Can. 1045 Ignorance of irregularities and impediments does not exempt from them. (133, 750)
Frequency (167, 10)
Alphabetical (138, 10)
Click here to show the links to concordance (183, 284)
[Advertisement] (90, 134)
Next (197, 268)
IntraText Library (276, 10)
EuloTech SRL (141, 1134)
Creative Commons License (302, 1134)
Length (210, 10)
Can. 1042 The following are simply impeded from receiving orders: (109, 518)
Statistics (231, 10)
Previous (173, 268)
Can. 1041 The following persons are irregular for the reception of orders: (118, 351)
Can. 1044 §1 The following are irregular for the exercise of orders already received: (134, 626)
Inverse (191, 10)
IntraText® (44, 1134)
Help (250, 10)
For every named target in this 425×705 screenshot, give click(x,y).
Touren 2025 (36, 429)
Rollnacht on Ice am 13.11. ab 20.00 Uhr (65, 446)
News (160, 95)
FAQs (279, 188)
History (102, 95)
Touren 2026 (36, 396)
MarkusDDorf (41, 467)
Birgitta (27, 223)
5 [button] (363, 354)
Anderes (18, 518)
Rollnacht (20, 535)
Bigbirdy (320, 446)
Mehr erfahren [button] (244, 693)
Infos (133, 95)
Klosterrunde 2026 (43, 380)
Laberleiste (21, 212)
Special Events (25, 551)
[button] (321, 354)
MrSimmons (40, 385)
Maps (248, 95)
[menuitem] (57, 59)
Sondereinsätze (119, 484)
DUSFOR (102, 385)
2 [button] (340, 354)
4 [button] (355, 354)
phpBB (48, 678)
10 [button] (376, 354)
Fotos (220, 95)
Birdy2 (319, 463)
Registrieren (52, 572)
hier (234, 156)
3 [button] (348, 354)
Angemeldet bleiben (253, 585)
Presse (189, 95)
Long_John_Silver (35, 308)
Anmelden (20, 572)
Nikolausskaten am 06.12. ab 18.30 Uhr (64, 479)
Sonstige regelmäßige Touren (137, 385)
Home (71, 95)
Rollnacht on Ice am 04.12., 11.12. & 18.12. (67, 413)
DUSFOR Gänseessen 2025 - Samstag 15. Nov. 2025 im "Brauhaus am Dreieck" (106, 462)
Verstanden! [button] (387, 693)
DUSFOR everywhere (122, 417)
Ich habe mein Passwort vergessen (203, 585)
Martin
● ● ●
Render every line of the listing above as a numbered list, leaving out any blank lines.

1. Can. 1045 Ignorance of irregularities and impediments does not exempt from them. (133, 750)
2. Frequency (167, 10)
3. Alphabetical (138, 10)
4. Click here to show the links to concordance (183, 284)
5. [Advertisement] (90, 134)
6. Next (197, 268)
7. IntraText Library (276, 10)
8. EuloTech SRL (141, 1134)
9. Creative Commons License (302, 1134)
10. Length (210, 10)
11. Can. 1042 The following are simply impeded from receiving orders: (109, 518)
12. Statistics (231, 10)
13. Previous (173, 268)
14. Can. 1041 The following persons are irregular for the reception of orders: (118, 351)
15. Can. 1044 §1 The following are irregular for the exercise of orders already received: (134, 626)
16. Inverse (191, 10)
17. IntraText® (44, 1134)
18. Help (250, 10)
19. For every named target in this 425×705 screenshot, give click(x,y).
20. Touren 2025 (36, 429)
21. Rollnacht on Ice am 13.11. ab 20.00 Uhr (65, 446)
22. News (160, 95)
23. FAQs (279, 188)
24. History (102, 95)
25. Touren 2026 (36, 396)
26. MarkusDDorf (41, 467)
27. Birgitta (27, 223)
28. 5 [button] (363, 354)
29. Anderes (18, 518)
30. Rollnacht (20, 535)
31. Bigbirdy (320, 446)
32. Mehr erfahren [button] (244, 693)
33. Infos (133, 95)
34. Klosterrunde 2026 (43, 380)
35. Laberleiste (21, 212)
36. Special Events (25, 551)
37. [button] (321, 354)
38. MrSimmons (40, 385)
39. Maps (248, 95)
40. [menuitem] (57, 59)
41. Sondereinsätze (119, 484)
42. DUSFOR (102, 385)
43. 2 [button] (340, 354)
44. 4 [button] (355, 354)
45. phpBB (48, 678)
46. 10 [button] (376, 354)
47. Fotos (220, 95)
48. Birdy2 (319, 463)
49. Registrieren (52, 572)
50. hier (234, 156)
51. 3 [button] (348, 354)
52. Angemeldet bleiben (253, 585)
53. Presse (189, 95)
54. Long_John_Silver (35, 308)
55. Anmelden (20, 572)
56. Nikolausskaten am 06.12. ab 18.30 Uhr (64, 479)
57. Sonstige regelmäßige Touren (137, 385)
58. Home (71, 95)
59. Rollnacht on Ice am 04.12., 11.12. & 18.12. (67, 413)
60. DUSFOR Gänseessen 2025 - Samstag 15. Nov. 2025 im "Brauhaus am Dreieck" (106, 462)
61. Verstanden! [button] (387, 693)
62. DUSFOR everywhere (122, 417)
63. Ich habe mein Passwort vergessen (203, 585)
64. Martin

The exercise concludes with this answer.